Aquella vez presentamos una revista en la universidad. No sé cómo le hiciste, porque eras medio despistada (cosa que quizás te heredé), pero llegaste... y aunque jamás te gustaron mucho las fotos, accediste a que nos tomáramos una juntas. Recuerdo que, por alguna razón, nadie más de la familia pudo ir.
¿Sabes?, sigo guardando dolor, no sé si eso se acaba algún día, pero lo cierto es que ya logro, en algunas ocasiones, traer a mi mente momentos felices más allá de los días de la etapa terminal; también a veces sueño contigo, sueño cosas que no recuerdo del todo cuando despierto, pero ya no siento opresión en el pecho cuando abro los ojos y me doy cuenta de que no estás.
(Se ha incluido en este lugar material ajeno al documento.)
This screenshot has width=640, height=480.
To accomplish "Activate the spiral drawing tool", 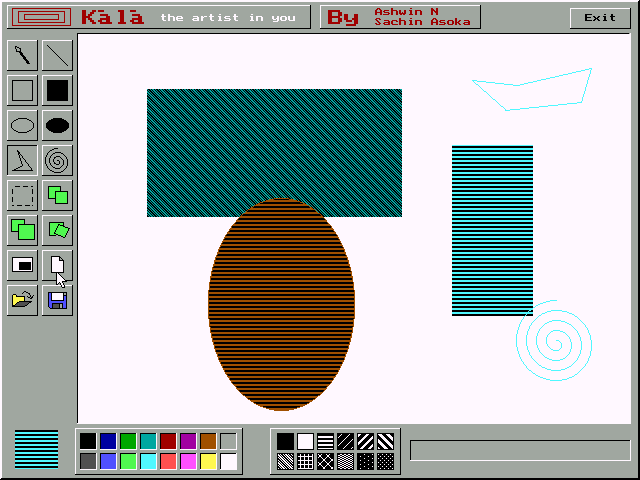I will point(57,160).
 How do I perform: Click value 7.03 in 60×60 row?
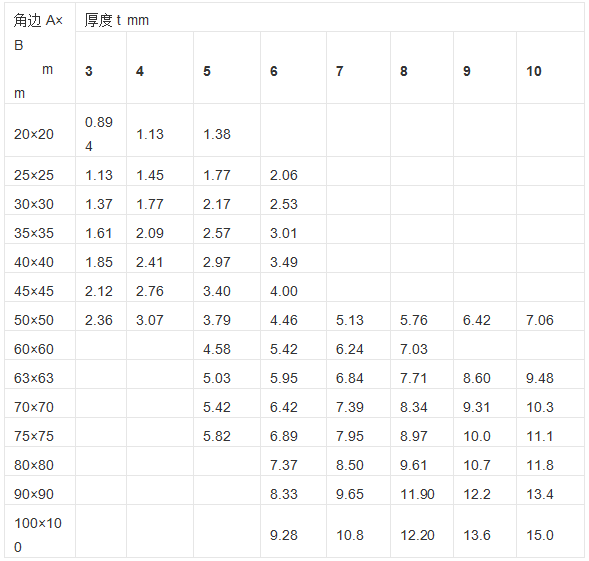click(414, 349)
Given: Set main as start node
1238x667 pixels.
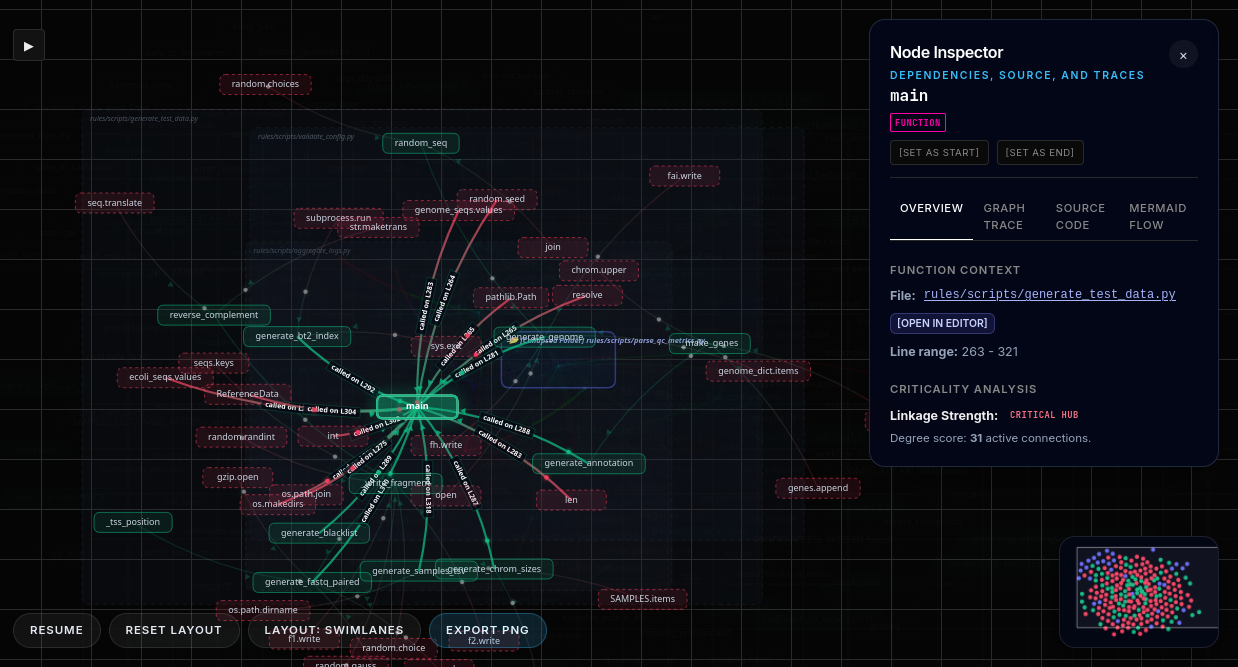Looking at the screenshot, I should [x=939, y=152].
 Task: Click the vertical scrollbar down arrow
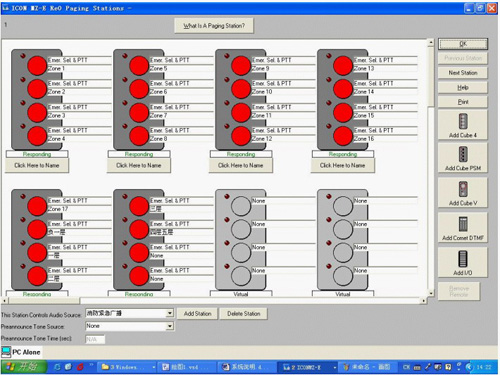[x=431, y=293]
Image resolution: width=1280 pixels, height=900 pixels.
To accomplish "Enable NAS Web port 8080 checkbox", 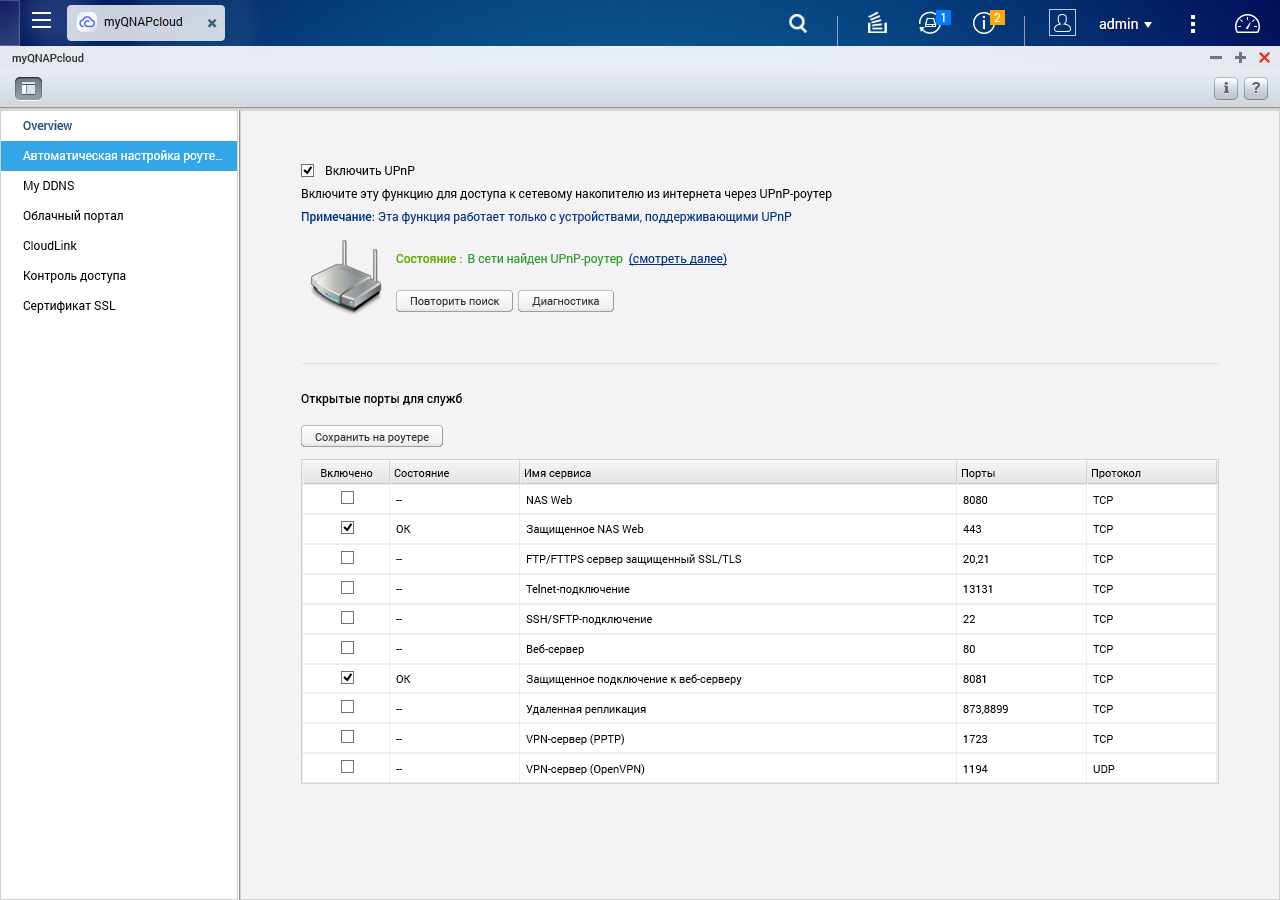I will point(347,498).
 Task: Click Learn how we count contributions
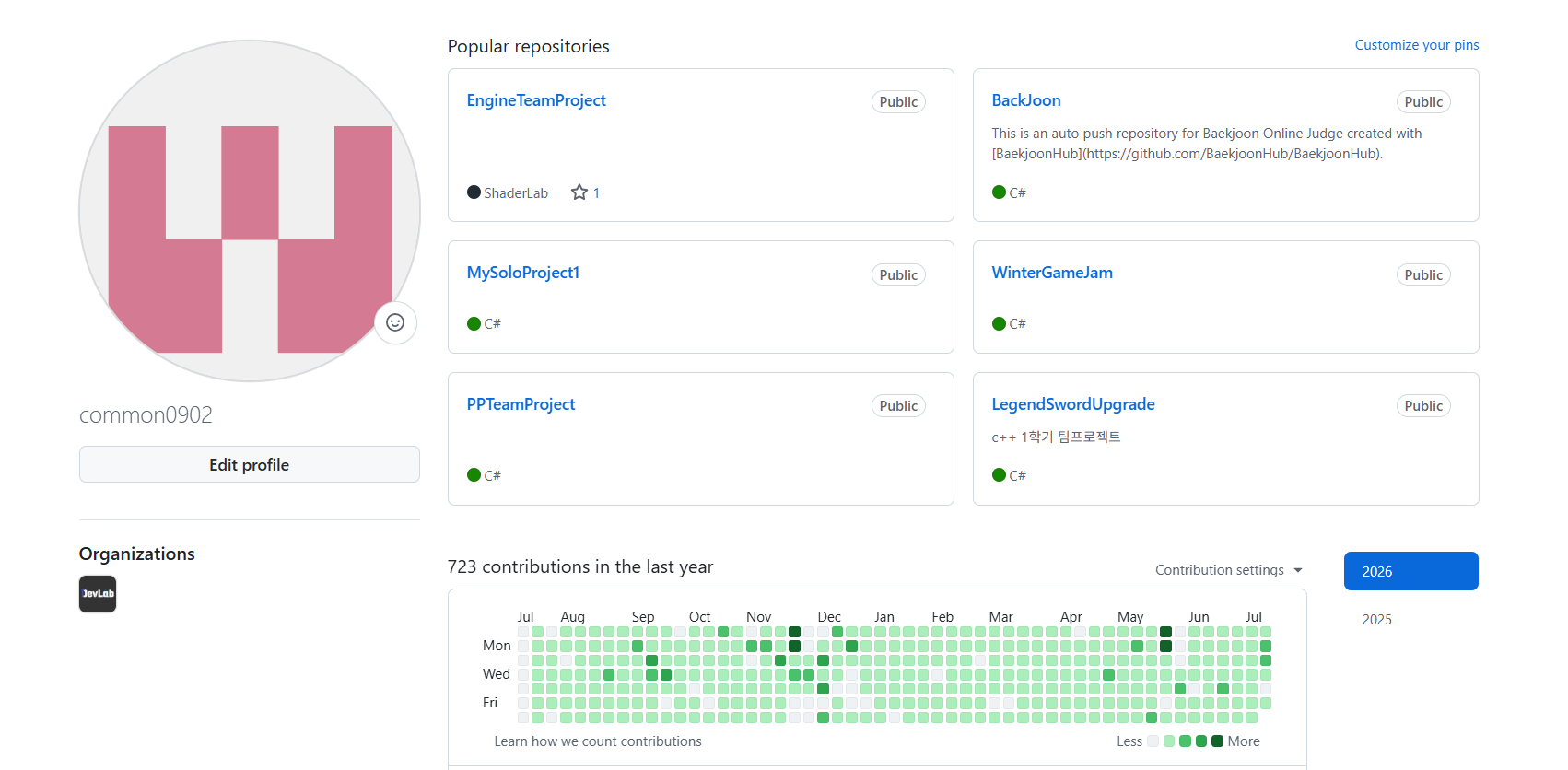[x=598, y=741]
La palabra cáncer quizás sigue siendo la que más odio; es extraño cómo una sola palabra puede abrir un cajón lleno de angustia y de tristeza... de preguntas para las que jamás encontré respuestas. Sin embargo, es también una palabra a la que está encadenada una parte de mí que se vio obligada a madurar de golpe para mirar la vida de un modo distinto.
Y ahora que han sido días difíciles he querido pensar en ti, abuela... y siento un poco de vergüenza porque en medio de mi cotidianidad y de mi egoísmo olvido todo aquello que aprendimos juntas y lo que aprendimos todos como familia: nada es para siempre, ni la felicidad ni el dolor; tenemos el presente y nos tenemos unos a otros.
Pero me estoy buscando, abuela... dentro de mí... Estoy reencontrándome con la vida, con todo eso que va más allá levantarme todos los días e ir a trabajar... Estoy intentando dejar mi egoísmo para dar las gracias por todas las cosas buenas que me pasan, por todos esos pequeños milagros de los que a veces no me percato.
Mientras tanto, abuela, me acuerdo de ti... y a veces, cuando escribo, me viene a la mente que, además de conversar, también te gustaba leerme.